Outra informação curiosa apresentada foi que pacientes que chegam sem diagnóstico de câncer, demoram menos tempo para serem tratados após o diagnóstico do que aqueles que chegam já com a confirmação da doença, e isso acontece tanto no SUS quanto em convênios. Eluf aponta como duas possíveis causas a superlotação dos serviços, que, por consequência, acabam dando prioridade aos pacientes que fazem o diagnóstico na própria instituição; e a dificuldade de navegação do paciente para chegar até um hospital especializado.

  • Case Capesesp - João Paulo Reis, Diretor-presidente da Caixa de Previdência e Assistência dos Servidores da Fundação Nacional de Saúde (Capesesp)

João Paulo reafirmou o tema da mesa destacando que não dá para gerenciar a área da saúde sem dados que possam evidenciar as necessidades. Ele contou que em 1998, a Capesesp adquiriu uma ferramenta de banco de dados para que pudessem construir cenários baseados em dados reais. Tudo isso, motivados por uma necessidade não atendida da organização: muitos pacientes associados não conseguiam comprar remédios para doenças crônicas. Assim, com base nos dados levantados, puderam criar um programa de assistência farmacêutica para doenças crônicas.

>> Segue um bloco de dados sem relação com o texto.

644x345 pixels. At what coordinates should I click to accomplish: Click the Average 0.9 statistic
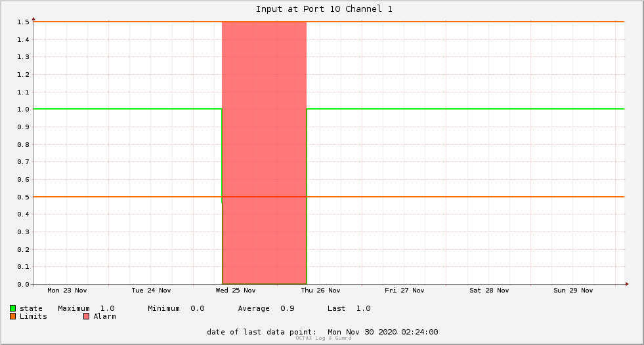[266, 308]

Em 2001, notaram uma nova demanda: acesso a quimioterápicos orais por parte dos associados que estavam desassistidos nessa questão. Assim, criaram um novo programa em 2002, para garantir acesso à quimio oral. Esse projeto foi, inclusive, usado como base para a criação da lei da quimioterapia oral de cobertura garantida por planos de saúde. Quando surgiu o debate para a criação da lei, a Capesesp já tinha 10 anos de experiência e pode servir de exemplo para a ANS. “Isso só foi possível, pois já tínhamos experiência, dados e tomamos decisões baseadas nesses dados, criando esse programa de acesso à quimio oral”, contou o palestrante.    

Outros estudos que a organização têm feito a partir de dados coletados pelo sistema adotado internamente tem a ver com a mortalidade de câncer entre seus associados. Com a percepção do perfil dos pacientes, tipo de câncer e taxa de mortalidade, é possível investirem em ações de prevenção e promoção em saúde de maneira mais focada nas necessidades reais.

Por fim, João Paulo comentou sobre o impacto da Covid-19 nas autorizações de quimioterapia. Foi possível notar com os dados do banco interno que houve redução de 14% nas quimioterapias realizadas, que de 28% em radioterapia, 35% adiaram seus exames e 49% deixaram de internar. “Ainda não sabemos as consequências disso no futuro, mas estamos de olho para agirmos rapidamente”, concluiu.